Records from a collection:
++++++++
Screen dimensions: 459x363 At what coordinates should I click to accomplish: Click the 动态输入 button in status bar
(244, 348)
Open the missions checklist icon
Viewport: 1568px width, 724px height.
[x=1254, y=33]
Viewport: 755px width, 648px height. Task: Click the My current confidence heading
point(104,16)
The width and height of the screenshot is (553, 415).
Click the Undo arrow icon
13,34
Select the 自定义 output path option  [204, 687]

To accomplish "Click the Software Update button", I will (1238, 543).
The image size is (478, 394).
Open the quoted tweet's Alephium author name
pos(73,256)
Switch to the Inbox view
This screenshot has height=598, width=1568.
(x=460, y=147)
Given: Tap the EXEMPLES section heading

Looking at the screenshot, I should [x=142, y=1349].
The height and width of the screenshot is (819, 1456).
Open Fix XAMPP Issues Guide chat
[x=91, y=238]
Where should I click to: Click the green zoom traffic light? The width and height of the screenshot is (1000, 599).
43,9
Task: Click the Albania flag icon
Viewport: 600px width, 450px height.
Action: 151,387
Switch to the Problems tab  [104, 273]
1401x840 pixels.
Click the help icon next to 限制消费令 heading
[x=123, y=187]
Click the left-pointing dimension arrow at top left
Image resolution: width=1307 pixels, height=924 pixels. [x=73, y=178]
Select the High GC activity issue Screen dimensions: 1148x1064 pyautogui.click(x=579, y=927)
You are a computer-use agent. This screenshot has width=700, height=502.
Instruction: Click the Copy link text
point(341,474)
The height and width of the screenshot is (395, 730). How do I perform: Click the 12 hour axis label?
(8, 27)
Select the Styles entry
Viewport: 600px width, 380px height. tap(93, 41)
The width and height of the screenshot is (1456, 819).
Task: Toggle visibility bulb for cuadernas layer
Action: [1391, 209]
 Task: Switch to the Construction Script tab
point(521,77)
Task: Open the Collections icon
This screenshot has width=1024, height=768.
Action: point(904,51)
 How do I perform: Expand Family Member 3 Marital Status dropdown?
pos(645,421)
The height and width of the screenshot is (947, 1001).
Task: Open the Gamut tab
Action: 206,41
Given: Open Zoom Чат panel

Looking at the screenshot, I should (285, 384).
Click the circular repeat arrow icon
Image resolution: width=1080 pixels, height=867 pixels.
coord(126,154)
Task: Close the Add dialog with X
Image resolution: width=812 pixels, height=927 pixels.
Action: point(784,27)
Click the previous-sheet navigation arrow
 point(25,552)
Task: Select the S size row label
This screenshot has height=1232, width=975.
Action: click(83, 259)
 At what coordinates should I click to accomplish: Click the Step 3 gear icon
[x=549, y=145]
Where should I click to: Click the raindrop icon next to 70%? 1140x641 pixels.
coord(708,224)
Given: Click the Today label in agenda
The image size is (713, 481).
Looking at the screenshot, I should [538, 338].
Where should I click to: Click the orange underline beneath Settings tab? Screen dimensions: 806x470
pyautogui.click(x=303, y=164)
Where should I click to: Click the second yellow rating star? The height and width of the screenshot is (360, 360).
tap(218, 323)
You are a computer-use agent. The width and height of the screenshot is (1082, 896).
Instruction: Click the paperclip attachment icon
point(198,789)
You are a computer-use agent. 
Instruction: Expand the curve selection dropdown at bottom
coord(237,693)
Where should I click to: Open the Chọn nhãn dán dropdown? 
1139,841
++++++++
Exercise:
Answer with one number only: how many lines above contain the word "computer".

Exercise result:
3